━━ PAGE EXTRACT

Moving ‘from field to fork’

The local food movement isn’t new, professor says, but a ‘relearning’ process

Queen’s geography professor Betsy Donald has been studying the local
Queen’s geography professor Betsy Donald has been studying the local

As visiting parents taxi students to and from grocery stores this week, Kraft Dinner and Pizza Pockets are flying off the shelves. But for some, university life doesn’t necessarily mean microwaves and meal plans. Last Saturday, vendors at the Kingston Public Market downtown watched as students stocked up on fresh, local produce.

On the third Wednesday of September, the Queen’s community will be able to take part in the local food movement right on campus, when the Queen’s farmers market opens for its third year.

The Queen’s market is relatively young but the Kingston Public Market­—220 years old and counting—is proof the appeal of local food is nothing new and far from a flash in the pan.

━━━━
━━ INFORMATION GIVEN

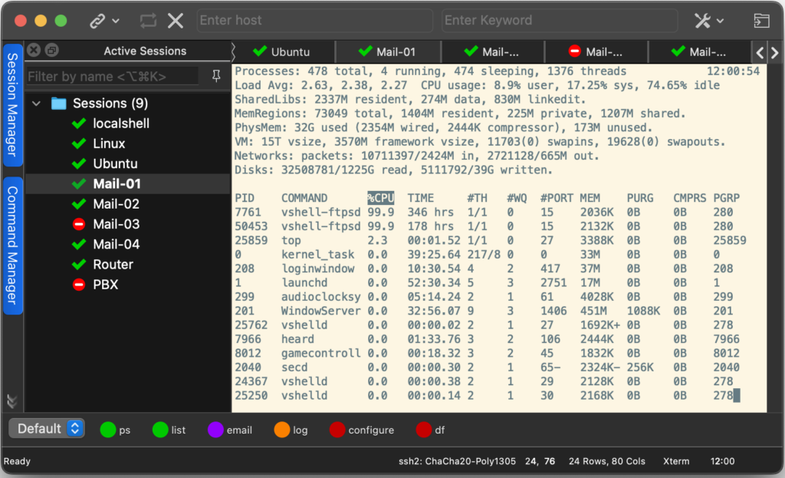Click the session window icon at top right
This screenshot has width=785, height=478.
(760, 21)
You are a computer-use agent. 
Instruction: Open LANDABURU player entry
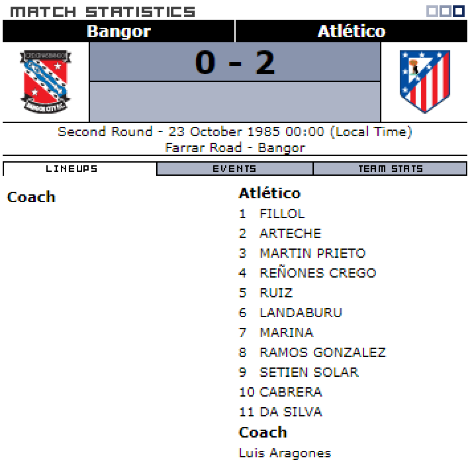pyautogui.click(x=301, y=313)
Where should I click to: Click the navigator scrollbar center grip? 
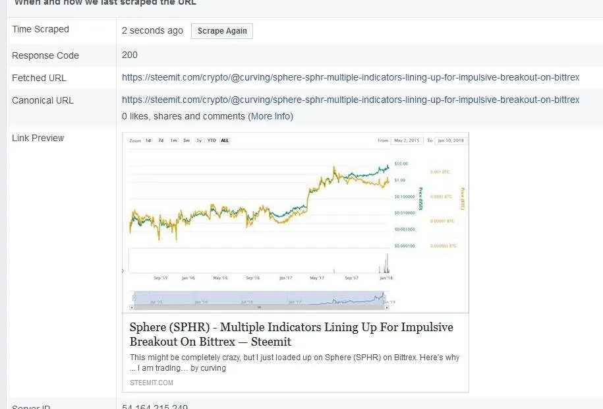[259, 307]
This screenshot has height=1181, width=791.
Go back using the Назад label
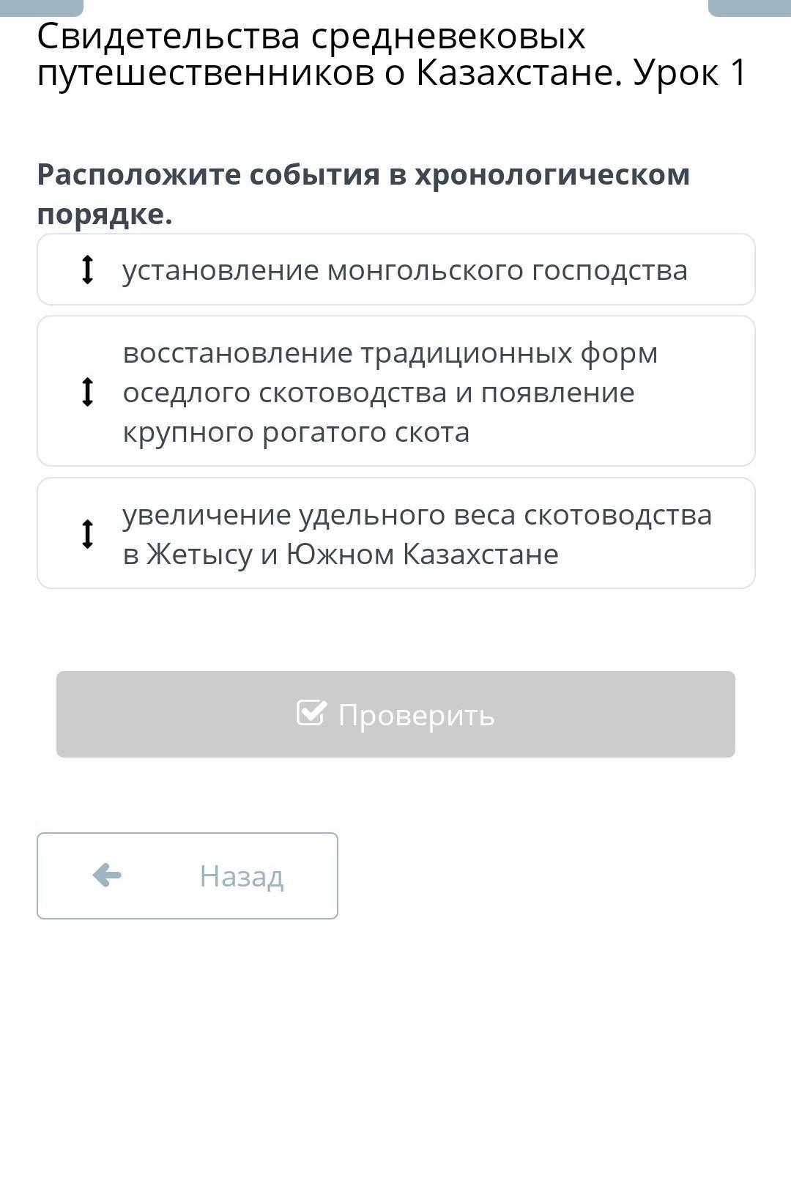[241, 876]
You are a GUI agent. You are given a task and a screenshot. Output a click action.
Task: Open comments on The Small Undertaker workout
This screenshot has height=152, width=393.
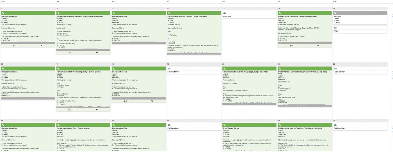(319, 45)
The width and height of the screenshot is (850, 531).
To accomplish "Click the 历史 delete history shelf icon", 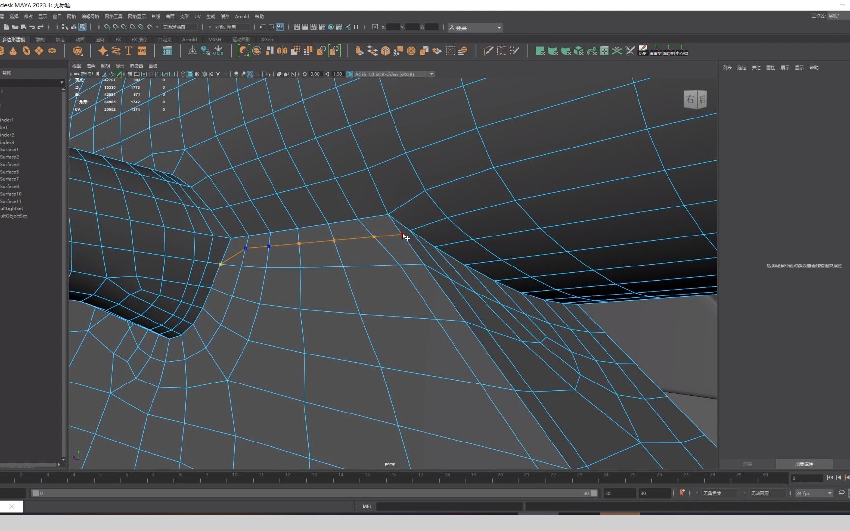I will pos(643,51).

━━━━

§ ACTIONS TO TAKE:
1 > Repeat the article on the local food movement word for word, starting at "Moving ‘from field" and ending at "fresh, local produce.".
2 > Please supply what comes next in the article on the local food movement, picking up after its final sentence.

§ WRITTEN RESPONSES:
1 >
Moving ‘from field to fork’

The local food movement isn’t new, professor says, but a ‘relearning’ process

Queen’s geography professor Betsy Donald has been studying the local
Queen’s geography professor Betsy Donald has been studying the local

As visiting parents taxi students to and from grocery stores this week, Kraft Dinner and Pizza Pockets are flying off the shelves. But for some, university life doesn’t necessarily mean microwaves and meal plans. Last Saturday, vendors at the Kingston Public Market downtown watched as students stocked up on fresh, local produce.

2 >
The market on campus isn’t affiliated with Kingston’s market, but a number of the vendors have booths at both, such as the Wolfe Island Bakery. Adriane VanSeggelen, ArtSci ’09 and a volunteer at the market, said the group is formulating set guidelines to determine vendor selection. “The whole point of the farmers market is to promote the local farming economy,” she said.

Queen’s geography associate professor Betsy Donald has been researching the rise of local, organic and specialty foods for 10 years.

“We used to eat a lot more local food and then we completely got away from it, and now we’re starting to relearn and come back to it,” she said.

Donald, who’s teaching a graduate course on the food environment, became interested in the topic 10 years ago when a group of farmers near Toronto hired her to write a report on farmland preservation. At the time, she was asked to remove a section on organic food, which she was told was “just a fad.”

Donald said she spent a lot of time during her undergraduate years at McGill University experimenting with food from Montreal’s markets. She said the local food movement forces people to think about using fruits and vegetables creatively.

She and her roommates once tested their culinary aptitude when they invited former Prime Minister Pierre Trudeau over for dinner. “My roommate had known his family and she’d kept in touch with them and she said, you know, ‘Do you want to have him over for dinner?’” Donald said, adding that she contributed a salad and the best $10 bottle of wine she could find for the occasion.

“He liked it,” she said with a laugh.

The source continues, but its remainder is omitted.